Effects of Antiepileptie Drugs on Seizure Thresholds in the Rat Kindling Model of Temporal Lobe Epilepsy

Purpose: To determine the antiepileptic profiles of antiepileptic drugs (AEDs), we compared the effects of various AEDs, including phenytoin (PHT), carbamazepine (CBZ), valproate (VPA), and diazepam (DZP), on seizure thresholds in the rat kindling model of temporal lobe epilepsy. Methods: Male Sprague-Dawley rats were used. A tripolar electrode was implanted into the amygdala under pentobarbital anesthesia. All rats underwent daily kindling stimulation (100 Hz, 2 s) until stable generalized seizures were induced.

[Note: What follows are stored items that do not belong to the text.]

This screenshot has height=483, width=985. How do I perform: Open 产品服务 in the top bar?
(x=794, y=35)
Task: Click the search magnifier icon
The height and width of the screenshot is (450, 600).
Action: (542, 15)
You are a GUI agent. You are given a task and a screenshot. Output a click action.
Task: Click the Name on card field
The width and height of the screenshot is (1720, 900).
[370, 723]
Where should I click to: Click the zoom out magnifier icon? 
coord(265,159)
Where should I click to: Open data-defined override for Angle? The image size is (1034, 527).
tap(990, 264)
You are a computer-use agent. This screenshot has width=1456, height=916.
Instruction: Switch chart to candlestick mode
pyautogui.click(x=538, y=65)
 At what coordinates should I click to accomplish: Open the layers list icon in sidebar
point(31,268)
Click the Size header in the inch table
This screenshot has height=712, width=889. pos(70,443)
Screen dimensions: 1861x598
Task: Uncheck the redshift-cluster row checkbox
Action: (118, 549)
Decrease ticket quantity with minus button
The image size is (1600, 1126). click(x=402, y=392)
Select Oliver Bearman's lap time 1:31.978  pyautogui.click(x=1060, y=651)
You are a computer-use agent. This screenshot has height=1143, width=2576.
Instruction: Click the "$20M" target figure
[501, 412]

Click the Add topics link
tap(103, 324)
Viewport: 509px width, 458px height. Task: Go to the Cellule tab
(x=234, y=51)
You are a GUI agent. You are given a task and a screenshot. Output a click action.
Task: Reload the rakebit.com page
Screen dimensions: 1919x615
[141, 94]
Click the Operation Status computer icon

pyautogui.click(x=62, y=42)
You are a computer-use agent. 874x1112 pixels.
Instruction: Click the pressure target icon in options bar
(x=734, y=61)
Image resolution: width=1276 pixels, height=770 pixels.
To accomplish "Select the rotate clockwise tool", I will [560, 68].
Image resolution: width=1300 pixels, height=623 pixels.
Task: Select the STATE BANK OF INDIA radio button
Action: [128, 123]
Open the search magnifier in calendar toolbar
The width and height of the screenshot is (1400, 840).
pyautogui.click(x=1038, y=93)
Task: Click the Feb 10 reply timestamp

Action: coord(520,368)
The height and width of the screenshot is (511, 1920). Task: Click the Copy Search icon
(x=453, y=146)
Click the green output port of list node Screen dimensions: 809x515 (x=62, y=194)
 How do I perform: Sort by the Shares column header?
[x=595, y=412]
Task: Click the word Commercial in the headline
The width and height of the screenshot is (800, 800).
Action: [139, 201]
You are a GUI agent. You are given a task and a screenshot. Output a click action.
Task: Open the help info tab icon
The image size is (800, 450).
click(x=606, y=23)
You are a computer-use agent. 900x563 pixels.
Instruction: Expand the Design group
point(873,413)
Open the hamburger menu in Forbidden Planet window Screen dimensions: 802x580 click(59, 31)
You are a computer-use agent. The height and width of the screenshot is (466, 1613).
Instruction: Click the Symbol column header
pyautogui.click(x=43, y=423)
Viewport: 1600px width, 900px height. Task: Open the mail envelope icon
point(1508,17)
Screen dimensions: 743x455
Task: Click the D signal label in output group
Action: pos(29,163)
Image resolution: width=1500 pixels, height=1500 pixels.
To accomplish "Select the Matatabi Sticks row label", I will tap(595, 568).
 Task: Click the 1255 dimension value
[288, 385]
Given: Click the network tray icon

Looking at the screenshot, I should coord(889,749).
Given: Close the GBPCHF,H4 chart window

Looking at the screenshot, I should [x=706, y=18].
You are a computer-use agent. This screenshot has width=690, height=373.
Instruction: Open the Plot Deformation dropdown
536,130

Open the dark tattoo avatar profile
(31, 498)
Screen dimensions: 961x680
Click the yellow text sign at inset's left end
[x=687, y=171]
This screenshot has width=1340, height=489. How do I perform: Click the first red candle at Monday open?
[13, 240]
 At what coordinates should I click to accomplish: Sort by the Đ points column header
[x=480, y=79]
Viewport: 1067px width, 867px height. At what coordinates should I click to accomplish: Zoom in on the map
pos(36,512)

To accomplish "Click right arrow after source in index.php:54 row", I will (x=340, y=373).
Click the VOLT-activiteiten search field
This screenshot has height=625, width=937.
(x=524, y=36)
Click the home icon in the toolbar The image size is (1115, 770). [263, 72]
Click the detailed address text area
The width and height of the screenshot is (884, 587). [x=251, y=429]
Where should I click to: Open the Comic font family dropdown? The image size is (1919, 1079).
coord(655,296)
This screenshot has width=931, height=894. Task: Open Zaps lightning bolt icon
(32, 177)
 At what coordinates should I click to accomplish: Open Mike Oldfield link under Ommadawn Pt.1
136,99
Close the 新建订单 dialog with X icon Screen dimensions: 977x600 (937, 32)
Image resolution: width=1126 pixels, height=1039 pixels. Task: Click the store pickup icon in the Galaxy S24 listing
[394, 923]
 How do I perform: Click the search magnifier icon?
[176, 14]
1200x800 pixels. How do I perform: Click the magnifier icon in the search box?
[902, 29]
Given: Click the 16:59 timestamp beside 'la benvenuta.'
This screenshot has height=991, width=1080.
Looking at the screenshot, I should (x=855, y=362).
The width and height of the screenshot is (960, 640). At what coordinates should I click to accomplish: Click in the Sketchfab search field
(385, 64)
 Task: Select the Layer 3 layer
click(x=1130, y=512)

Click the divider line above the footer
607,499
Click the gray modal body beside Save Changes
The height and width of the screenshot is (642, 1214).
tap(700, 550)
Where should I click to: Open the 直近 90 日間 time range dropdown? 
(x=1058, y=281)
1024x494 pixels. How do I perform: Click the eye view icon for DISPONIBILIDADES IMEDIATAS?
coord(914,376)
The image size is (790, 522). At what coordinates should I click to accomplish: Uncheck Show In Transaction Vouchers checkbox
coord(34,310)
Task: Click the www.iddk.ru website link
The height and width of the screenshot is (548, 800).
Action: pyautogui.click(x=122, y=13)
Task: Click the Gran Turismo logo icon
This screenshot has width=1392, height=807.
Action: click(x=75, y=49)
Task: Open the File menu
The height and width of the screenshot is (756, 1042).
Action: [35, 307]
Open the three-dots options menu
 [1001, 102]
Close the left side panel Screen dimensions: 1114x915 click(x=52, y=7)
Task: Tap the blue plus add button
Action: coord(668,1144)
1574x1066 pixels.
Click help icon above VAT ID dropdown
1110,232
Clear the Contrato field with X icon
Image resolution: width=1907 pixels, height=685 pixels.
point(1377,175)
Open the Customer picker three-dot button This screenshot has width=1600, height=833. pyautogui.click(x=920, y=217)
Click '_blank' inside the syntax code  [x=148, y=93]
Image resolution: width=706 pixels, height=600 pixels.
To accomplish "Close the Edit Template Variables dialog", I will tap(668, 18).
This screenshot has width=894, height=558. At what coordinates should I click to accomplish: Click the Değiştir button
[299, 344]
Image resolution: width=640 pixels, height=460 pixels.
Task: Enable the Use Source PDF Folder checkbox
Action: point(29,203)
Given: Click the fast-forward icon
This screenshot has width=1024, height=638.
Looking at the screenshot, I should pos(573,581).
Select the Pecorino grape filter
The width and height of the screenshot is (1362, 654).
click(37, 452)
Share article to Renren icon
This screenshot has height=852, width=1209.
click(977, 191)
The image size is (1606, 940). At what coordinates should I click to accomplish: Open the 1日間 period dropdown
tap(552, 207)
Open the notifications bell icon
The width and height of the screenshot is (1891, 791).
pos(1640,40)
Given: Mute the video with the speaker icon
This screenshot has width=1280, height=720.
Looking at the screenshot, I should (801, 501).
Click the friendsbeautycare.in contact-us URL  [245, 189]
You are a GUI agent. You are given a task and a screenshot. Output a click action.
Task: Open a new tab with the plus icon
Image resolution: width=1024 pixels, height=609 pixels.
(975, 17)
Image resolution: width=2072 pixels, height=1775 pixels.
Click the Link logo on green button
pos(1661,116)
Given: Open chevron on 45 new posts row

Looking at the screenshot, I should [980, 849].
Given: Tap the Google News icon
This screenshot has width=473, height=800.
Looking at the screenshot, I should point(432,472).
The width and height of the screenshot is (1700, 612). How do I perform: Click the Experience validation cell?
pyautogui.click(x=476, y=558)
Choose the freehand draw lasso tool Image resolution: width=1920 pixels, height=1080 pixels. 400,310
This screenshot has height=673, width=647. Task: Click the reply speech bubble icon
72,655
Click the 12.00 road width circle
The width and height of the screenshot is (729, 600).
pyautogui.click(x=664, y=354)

The generalized seizure-triggering threshold (GST) was then determined for each rat by the application of stimulation, which increased in intensity by 50 μA steps at intervals of 15 min. After intraperitoneal administration of PHT (180 mg/kg), CBZ (40 mg/kg), VPA (200 mg/kg), or DZP (2 mg/kg), electrical stimulation at the intensity of the GST, or 2 or 3 times the GST, was delivered to the amygdala, and reversal of the anticonvulsant effects was measured. Results: All AEDs had potent anticonvulsant effects on amygdala-kindled seizures induced by stimulation at the GST. After treatment with PHT and CBZ, when the stimulus intensity was increased to 2 or 3 times the GST, the anticonvulsant effects were completely eliminated. In contrast, the effects of VPA were partially reversed and those of DZP were only slightly reversed by increases in the stimulus intensity. Conclusions: These findings suggest that the prinicipal mechanism for the anticonvulsant effects of PHT and CBZ, which act primarily on voltage-sensitive Na+ channels, is the significant increase of seizure thresholds in epileptogenic foci. In our previous study, lamotrigine had the same effects as PHT and CBZ on seizure thresholds. In contrast, the fundamental profile of VPA and DZP, which enhance a-aminobutyric acid (GABA)/benzodiazepine (BZD) systems, differs from that of PHT/CBZ-type AEDs, and the main mechanism for the anticonvulsant effects of these two drugs is blockade of seizure propagation and generalization. This conclusion is consistent with our recent findings for tiagabine (a selective GABA uptake inhibitor) in the kindling model (Morimoto et al. Epilepsia 1997;38:966).